Rewrite every item below as a Markdown table with two columns, "Row" for the row number and "Line" for the line itself, leaving out blank lines.

<<<<

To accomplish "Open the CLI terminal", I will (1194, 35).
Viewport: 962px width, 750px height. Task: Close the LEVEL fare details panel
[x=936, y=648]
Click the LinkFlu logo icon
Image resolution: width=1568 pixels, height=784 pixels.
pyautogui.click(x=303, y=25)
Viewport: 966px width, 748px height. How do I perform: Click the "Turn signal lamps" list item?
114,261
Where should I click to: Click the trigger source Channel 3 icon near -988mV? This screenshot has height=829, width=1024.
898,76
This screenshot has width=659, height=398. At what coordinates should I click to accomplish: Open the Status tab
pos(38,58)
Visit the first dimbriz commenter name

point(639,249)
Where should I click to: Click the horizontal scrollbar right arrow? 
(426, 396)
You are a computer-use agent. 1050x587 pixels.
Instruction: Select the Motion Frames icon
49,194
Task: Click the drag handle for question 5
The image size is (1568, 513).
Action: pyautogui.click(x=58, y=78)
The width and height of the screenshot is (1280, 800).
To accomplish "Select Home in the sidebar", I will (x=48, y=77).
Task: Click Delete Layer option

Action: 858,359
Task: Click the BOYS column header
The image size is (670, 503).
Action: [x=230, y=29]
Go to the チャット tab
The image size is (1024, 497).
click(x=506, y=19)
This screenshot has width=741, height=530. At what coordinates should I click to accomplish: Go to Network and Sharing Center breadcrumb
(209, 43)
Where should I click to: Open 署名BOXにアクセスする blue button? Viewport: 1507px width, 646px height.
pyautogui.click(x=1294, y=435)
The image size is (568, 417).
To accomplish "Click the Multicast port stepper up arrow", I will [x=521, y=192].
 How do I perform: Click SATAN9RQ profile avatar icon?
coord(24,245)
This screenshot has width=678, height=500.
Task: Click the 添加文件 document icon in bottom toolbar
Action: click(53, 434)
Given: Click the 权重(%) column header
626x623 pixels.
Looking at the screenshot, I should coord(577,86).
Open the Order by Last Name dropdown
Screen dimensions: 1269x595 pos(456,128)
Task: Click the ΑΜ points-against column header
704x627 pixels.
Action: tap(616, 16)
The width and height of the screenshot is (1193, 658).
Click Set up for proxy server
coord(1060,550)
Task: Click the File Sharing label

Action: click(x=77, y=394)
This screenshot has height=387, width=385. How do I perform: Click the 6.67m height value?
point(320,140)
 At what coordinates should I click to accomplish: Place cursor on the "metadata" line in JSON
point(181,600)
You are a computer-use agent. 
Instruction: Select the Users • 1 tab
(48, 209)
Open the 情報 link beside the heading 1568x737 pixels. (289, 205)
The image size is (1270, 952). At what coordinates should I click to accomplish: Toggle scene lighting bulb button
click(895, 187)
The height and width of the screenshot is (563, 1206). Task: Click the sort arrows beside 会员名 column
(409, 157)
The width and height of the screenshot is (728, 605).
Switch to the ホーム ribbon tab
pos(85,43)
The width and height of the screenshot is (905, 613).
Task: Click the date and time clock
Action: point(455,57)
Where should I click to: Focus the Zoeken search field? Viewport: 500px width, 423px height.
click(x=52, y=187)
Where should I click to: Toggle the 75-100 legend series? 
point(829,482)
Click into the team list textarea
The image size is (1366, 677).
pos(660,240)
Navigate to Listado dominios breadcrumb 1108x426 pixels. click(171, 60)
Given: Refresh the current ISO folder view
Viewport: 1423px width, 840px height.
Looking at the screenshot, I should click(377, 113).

>>>>

Reply to the exercise
| Row | Line |
|---|---|
| 1 | To accomplish "Open the CLI terminal", I will (1194, 35). |
| 2 | Viewport: 962px width, 750px height. Task: Close the LEVEL fare details panel |
| 3 | [x=936, y=648] |
| 4 | Click the LinkFlu logo icon |
| 5 | Image resolution: width=1568 pixels, height=784 pixels. |
| 6 | pyautogui.click(x=303, y=25) |
| 7 | Viewport: 966px width, 748px height. How do I perform: Click the "Turn signal lamps" list item? |
| 8 | 114,261 |
| 9 | Where should I click to: Click the trigger source Channel 3 icon near -988mV? This screenshot has height=829, width=1024. |
| 10 | 898,76 |
| 11 | This screenshot has width=659, height=398. At what coordinates should I click to accomplish: Open the Status tab |
| 12 | pos(38,58) |
| 13 | Visit the first dimbriz commenter name |
| 14 | point(639,249) |
| 15 | Where should I click to: Click the horizontal scrollbar right arrow?  |
| 16 | (426, 396) |
| 17 | You are a computer-use agent. 1050x587 pixels. |
| 18 | Instruction: Select the Motion Frames icon |
| 19 | 49,194 |
| 20 | Task: Click the drag handle for question 5 |
| 21 | The image size is (1568, 513). |
| 22 | Action: pyautogui.click(x=58, y=78) |
| 23 | The width and height of the screenshot is (1280, 800). |
| 24 | To accomplish "Select Home in the sidebar", I will (x=48, y=77). |
| 25 | Task: Click Delete Layer option |
| 26 | Action: 858,359 |
| 27 | Task: Click the BOYS column header |
| 28 | The image size is (670, 503). |
| 29 | Action: [x=230, y=29] |
| 30 | Go to the チャット tab |
| 31 | The image size is (1024, 497). |
| 32 | click(x=506, y=19) |
| 33 | This screenshot has width=741, height=530. At what coordinates should I click to accomplish: Go to Network and Sharing Center breadcrumb |
| 34 | (209, 43) |
| 35 | Where should I click to: Open 署名BOXにアクセスする blue button? Viewport: 1507px width, 646px height. |
| 36 | pyautogui.click(x=1294, y=435) |
| 37 | The image size is (568, 417). |
| 38 | To accomplish "Click the Multicast port stepper up arrow", I will [x=521, y=192]. |
| 39 |  How do I perform: Click SATAN9RQ profile avatar icon? |
| 40 | coord(24,245) |
| 41 | This screenshot has width=678, height=500. |
| 42 | Task: Click the 添加文件 document icon in bottom toolbar |
| 43 | Action: click(53, 434) |
| 44 | Given: Click the 权重(%) column header |
| 45 | 626x623 pixels. |
| 46 | Looking at the screenshot, I should coord(577,86). |
| 47 | Open the Order by Last Name dropdown |
| 48 | Screen dimensions: 1269x595 pos(456,128) |
| 49 | Task: Click the ΑΜ points-against column header |
| 50 | 704x627 pixels. |
| 51 | Action: tap(616, 16) |
| 52 | The width and height of the screenshot is (1193, 658). |
| 53 | Click Set up for proxy server |
| 54 | coord(1060,550) |
| 55 | Task: Click the File Sharing label |
| 56 | Action: click(x=77, y=394) |
| 57 | This screenshot has height=387, width=385. How do I perform: Click the 6.67m height value? |
| 58 | point(320,140) |
| 59 |  At what coordinates should I click to accomplish: Place cursor on the "metadata" line in JSON |
| 60 | point(181,600) |
| 61 | You are a computer-use agent.  |
| 62 | Instruction: Select the Users • 1 tab |
| 63 | (48, 209) |
| 64 | Open the 情報 link beside the heading 1568x737 pixels. (289, 205) |
| 65 | The image size is (1270, 952). At what coordinates should I click to accomplish: Toggle scene lighting bulb button |
| 66 | click(895, 187) |
| 67 | The height and width of the screenshot is (563, 1206). Task: Click the sort arrows beside 会员名 column |
| 68 | (409, 157) |
| 69 | The width and height of the screenshot is (728, 605). |
| 70 | Switch to the ホーム ribbon tab |
| 71 | pos(85,43) |
| 72 | The width and height of the screenshot is (905, 613). |
| 73 | Task: Click the date and time clock |
| 74 | Action: point(455,57) |
| 75 | Where should I click to: Focus the Zoeken search field? Viewport: 500px width, 423px height. |
| 76 | click(x=52, y=187) |
| 77 | Where should I click to: Toggle the 75-100 legend series?  |
| 78 | point(829,482) |
| 79 | Click into the team list textarea |
| 80 | The image size is (1366, 677). |
| 81 | pos(660,240) |
| 82 | Navigate to Listado dominios breadcrumb 1108x426 pixels. click(171, 60) |
| 83 | Given: Refresh the current ISO folder view |
| 84 | Viewport: 1423px width, 840px height. |
| 85 | Looking at the screenshot, I should click(377, 113). |